(WORK INSTRUCTION): What lines of the material hold the string "share"? Pull each of them out.

(TASK INPUTS):
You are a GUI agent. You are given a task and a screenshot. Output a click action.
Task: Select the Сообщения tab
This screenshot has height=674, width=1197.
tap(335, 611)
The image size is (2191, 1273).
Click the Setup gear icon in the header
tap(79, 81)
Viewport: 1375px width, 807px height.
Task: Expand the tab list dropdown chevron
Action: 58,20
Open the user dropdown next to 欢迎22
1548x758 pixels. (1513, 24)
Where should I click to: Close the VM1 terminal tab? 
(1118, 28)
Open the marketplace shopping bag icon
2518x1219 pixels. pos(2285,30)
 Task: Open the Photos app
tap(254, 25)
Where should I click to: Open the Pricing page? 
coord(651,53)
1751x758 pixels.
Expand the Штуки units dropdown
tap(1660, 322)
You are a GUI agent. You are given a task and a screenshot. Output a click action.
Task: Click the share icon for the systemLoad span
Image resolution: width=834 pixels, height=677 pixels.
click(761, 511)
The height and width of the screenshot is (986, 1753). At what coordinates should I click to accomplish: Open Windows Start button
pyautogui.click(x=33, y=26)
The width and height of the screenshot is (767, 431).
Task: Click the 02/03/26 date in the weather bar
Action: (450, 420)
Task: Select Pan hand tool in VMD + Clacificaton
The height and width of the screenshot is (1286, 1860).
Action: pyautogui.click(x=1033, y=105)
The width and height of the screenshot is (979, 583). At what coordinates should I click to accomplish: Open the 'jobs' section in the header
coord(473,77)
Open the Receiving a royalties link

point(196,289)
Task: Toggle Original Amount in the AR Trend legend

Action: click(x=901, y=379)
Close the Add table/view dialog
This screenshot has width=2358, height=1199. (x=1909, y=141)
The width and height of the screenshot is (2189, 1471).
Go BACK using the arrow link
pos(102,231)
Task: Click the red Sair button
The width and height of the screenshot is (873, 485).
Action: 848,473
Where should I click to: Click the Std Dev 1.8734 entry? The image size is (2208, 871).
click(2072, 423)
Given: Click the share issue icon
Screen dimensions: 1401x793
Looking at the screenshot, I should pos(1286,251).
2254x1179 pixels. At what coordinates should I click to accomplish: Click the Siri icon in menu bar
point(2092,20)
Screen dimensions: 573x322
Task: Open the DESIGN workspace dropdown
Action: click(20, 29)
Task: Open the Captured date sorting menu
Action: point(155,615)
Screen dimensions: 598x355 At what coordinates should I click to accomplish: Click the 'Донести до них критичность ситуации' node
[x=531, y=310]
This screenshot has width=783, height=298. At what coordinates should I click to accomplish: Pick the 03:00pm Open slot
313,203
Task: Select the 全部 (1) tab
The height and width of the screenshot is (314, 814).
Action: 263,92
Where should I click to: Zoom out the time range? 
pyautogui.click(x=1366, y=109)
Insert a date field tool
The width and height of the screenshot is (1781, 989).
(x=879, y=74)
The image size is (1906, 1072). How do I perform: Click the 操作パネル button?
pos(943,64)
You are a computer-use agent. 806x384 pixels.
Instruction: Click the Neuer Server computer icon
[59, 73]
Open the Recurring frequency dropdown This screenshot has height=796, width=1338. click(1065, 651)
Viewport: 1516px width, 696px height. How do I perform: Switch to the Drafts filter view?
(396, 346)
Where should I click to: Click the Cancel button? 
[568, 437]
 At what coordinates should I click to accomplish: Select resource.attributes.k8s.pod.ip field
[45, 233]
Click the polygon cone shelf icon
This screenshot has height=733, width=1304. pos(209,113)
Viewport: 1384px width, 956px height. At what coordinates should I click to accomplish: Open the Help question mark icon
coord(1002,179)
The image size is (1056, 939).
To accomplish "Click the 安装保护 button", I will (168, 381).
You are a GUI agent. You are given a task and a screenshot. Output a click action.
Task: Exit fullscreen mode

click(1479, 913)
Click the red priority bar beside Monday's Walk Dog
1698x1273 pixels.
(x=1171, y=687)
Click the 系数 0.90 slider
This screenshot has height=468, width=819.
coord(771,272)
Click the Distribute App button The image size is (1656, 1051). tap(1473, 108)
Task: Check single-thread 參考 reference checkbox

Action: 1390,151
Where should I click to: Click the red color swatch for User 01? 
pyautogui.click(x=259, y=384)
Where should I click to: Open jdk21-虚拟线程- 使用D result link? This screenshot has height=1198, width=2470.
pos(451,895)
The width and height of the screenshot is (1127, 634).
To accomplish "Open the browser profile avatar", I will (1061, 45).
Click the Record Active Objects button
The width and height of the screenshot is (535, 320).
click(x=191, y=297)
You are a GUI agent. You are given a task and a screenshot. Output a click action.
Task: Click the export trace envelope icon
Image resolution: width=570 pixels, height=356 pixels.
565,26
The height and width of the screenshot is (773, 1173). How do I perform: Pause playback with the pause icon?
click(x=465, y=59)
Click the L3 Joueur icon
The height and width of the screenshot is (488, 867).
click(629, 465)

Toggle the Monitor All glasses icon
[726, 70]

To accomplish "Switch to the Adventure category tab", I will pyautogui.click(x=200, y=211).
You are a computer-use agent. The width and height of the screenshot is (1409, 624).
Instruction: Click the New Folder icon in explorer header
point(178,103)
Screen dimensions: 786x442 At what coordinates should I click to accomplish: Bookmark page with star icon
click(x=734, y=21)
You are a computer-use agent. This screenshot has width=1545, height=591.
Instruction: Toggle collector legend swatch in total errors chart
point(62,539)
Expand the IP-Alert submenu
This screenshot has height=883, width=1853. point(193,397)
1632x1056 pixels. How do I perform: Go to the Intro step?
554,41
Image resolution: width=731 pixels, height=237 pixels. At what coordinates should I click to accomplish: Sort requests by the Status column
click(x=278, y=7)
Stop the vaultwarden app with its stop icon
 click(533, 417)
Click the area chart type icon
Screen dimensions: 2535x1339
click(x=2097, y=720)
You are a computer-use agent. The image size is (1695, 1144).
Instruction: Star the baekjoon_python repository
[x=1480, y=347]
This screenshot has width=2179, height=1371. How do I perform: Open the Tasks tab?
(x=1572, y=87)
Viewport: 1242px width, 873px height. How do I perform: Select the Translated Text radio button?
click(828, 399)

(RESPONSE TO THIS TASK):
Task: Click the share icon for the systemLoad span
Given: Click the share issue icon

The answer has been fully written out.